▸ Task to complete
All of the records should come back exactly as written.

━━━━━ Data for the task ━━━━━

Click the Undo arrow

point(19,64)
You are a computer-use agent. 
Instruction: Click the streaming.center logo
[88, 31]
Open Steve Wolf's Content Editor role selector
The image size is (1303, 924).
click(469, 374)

━━━━━

▸ Output for this task
Click the Undo arrow

point(19,64)
You are a computer-use agent. 
Instruction: Click the streaming.center logo
[88, 31]
Open Steve Wolf's Content Editor role selector
The image size is (1303, 924).
click(469, 374)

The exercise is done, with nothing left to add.